L’association compte une vingtaine de membres. Le noyau dur est formé par six personnes dont Sandra Abbou, la mère de Luna. Elle a autorisé sa fille à rejoindre les maraudes lorsqu’elle avait 9 ans.
« On se détestait quand on était petites », éclatent de rire les deux jeunes filles. Pourquoi font-elles les maraudes ? Quand on les interroge, elles fournissent en stéréo la même réponse. Elles n’ont pas d’explication, cela leur semble juste « tellement naturel ». Luna se souvient d’une maman hébergée à l’Adejo. Elle avait trois enfants dont un qui avait à l’époque le même âge qu’elle.

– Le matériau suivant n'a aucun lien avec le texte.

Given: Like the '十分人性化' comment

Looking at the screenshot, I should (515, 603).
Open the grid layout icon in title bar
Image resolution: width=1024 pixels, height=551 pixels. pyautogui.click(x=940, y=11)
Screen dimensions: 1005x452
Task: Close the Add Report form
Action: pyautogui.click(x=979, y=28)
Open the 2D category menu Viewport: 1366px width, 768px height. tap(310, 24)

Des petits à qui l’association avait offert des jouets. « Tu te souviens de cette femme qui fouillait dans les poubelles derrière Monoprix ? », interroge Lou. « Oh oui », répond son amie. C’était une dame bien mise qui avait un logement mais plus assez de moyens pour manger. « Elle était très propre sur elle, très soignée, elle voulait des vêtements verts », décrit Lou.

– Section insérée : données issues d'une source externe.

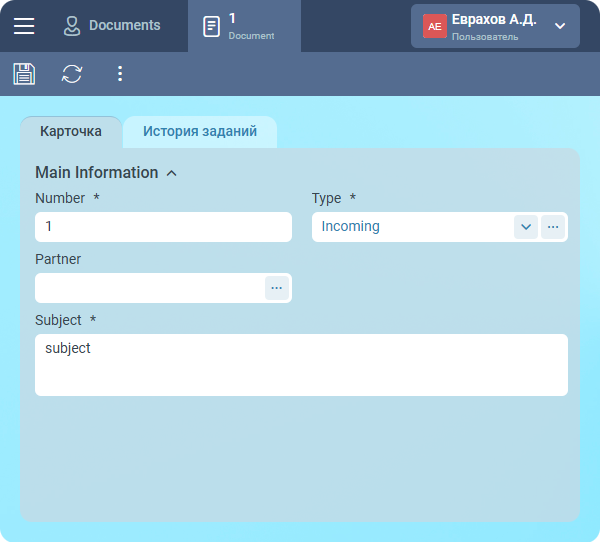Click inside the Subject text area
The image size is (600, 542).
(x=301, y=365)
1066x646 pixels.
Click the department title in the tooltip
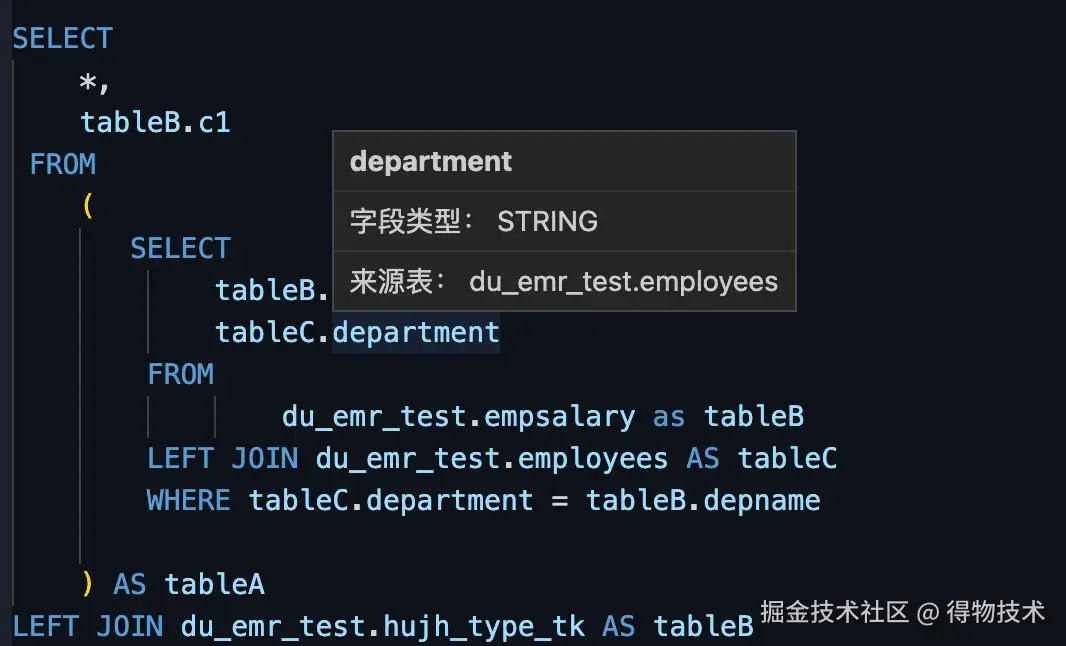tap(430, 161)
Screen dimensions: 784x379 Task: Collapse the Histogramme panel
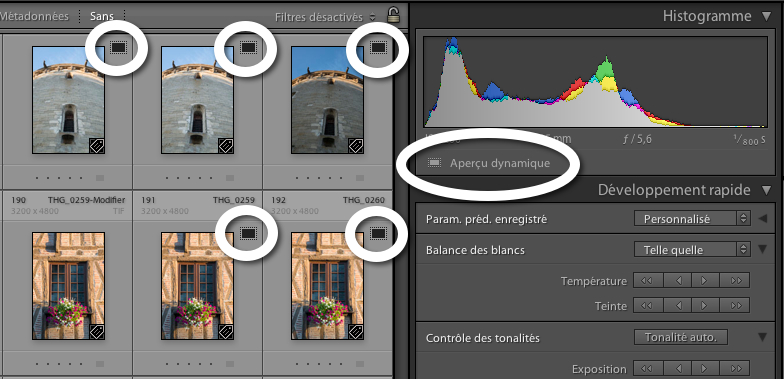(766, 16)
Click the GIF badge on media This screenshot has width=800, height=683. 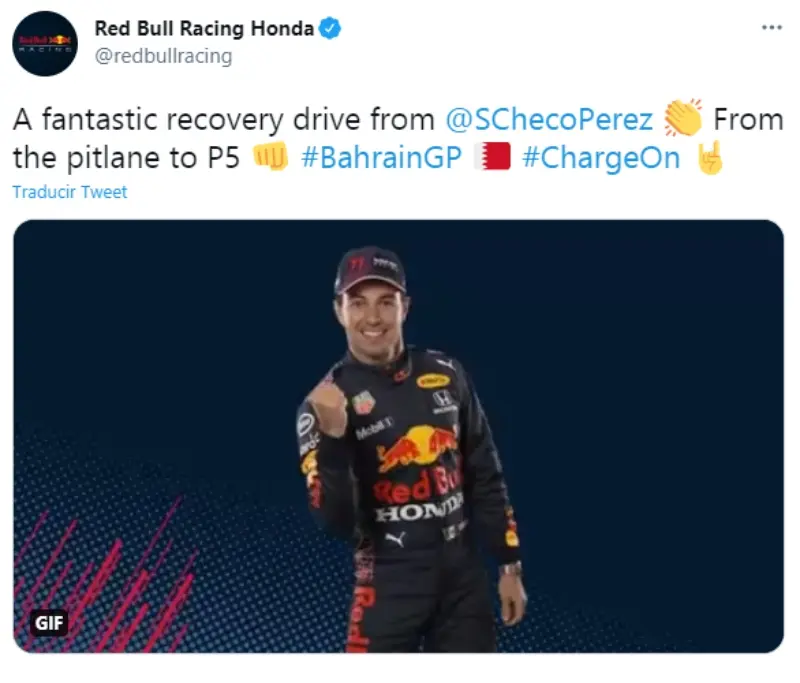point(49,622)

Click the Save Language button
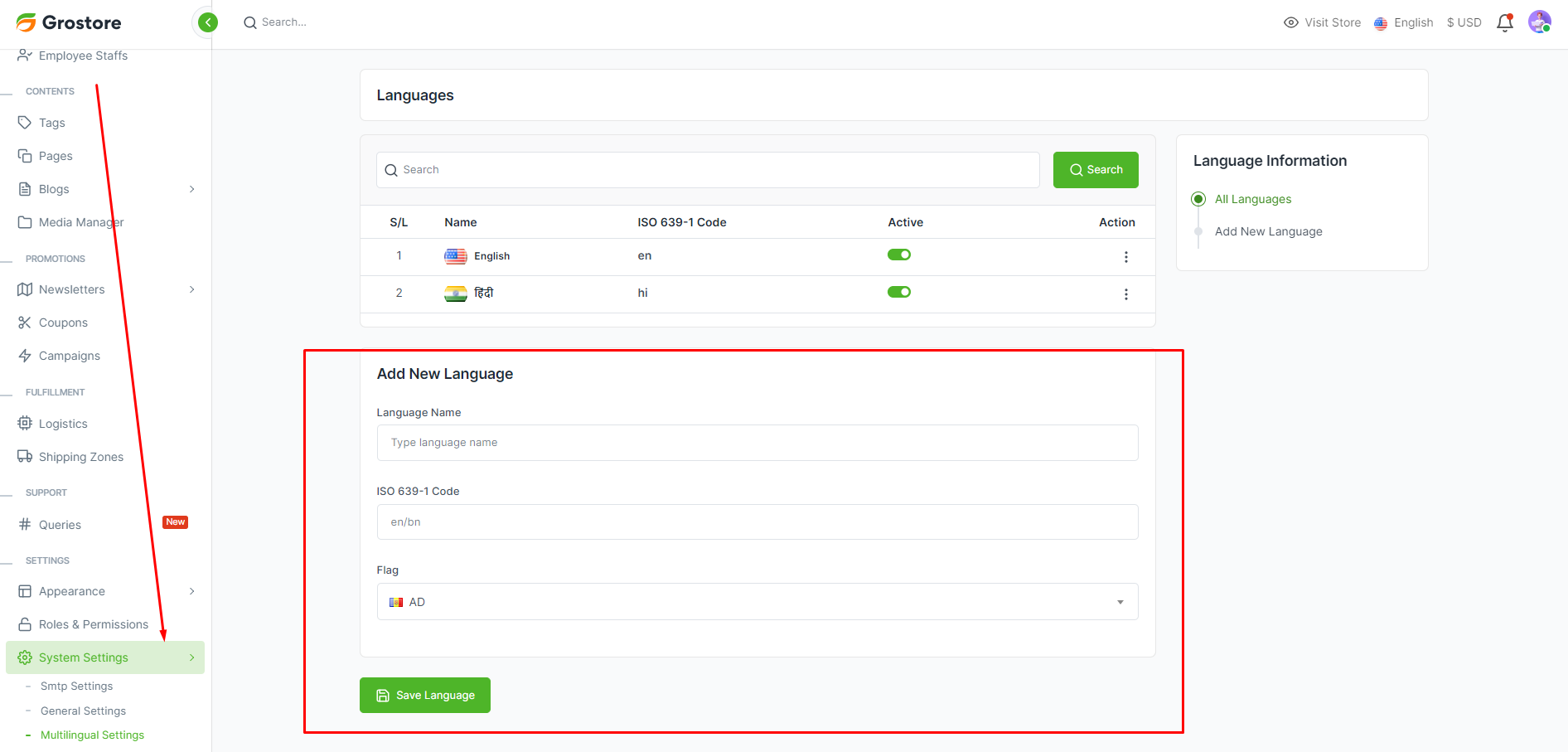pos(424,696)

« Elle avait un peu de mal avec nous mais on envoyait les enfants et cela passait bien », renchérit Lysiane, employée à la MSA d’Avignon. En maraude, les filles tracent devant. Elles proposent dans un pichet thermo de la soupe, des boissons chaudes. Elles sont accompagnées par Amor, ancien SDF volubile, qu’elles ont aidé et qui a intégré la bande. C’est lui, qui une semaine avant les maraudes, passe voir ses anciens compagnons de rue pour lister ce dont ils ont besoin. L’équipe des copains de Minuscule récupère des dons en nature et achète les équipements introuvables comme par exemple ces chaussures pointure 47 réclamées par Olaf, ex-légionnaire qui vit dans la rue.

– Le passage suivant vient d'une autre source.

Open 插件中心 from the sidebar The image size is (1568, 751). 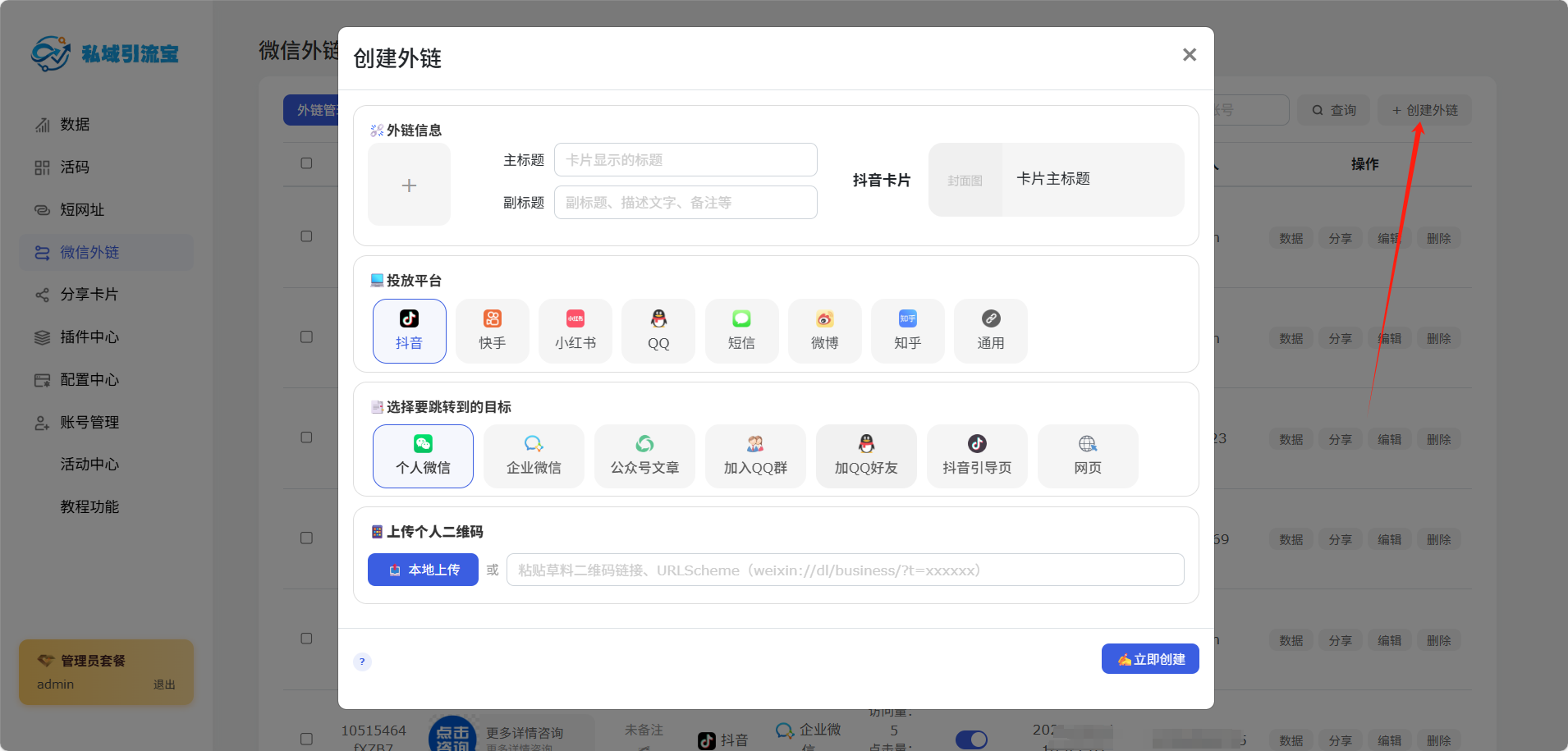[x=89, y=337]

L’an dernier, en mai, Lou et Luna ont tenu un stand de sensibilisation au lycée de Millau. Dans le local installé à côté de la mairie de Montfrin, de gigantesques sacs à carreaux sont remplis de chaussures de randonnée, de polaires, de sous-pulls… C’est le stock de la grande maraude de Noël du 23 décembre. « On ne peut pas la louper celle-là », assurent Lou et Luna. La date est bloquée sur leur calendrier tout comme celle de la mission humanitaire qu’elles effectueront en septembre dans un orphelinat de Marrakech.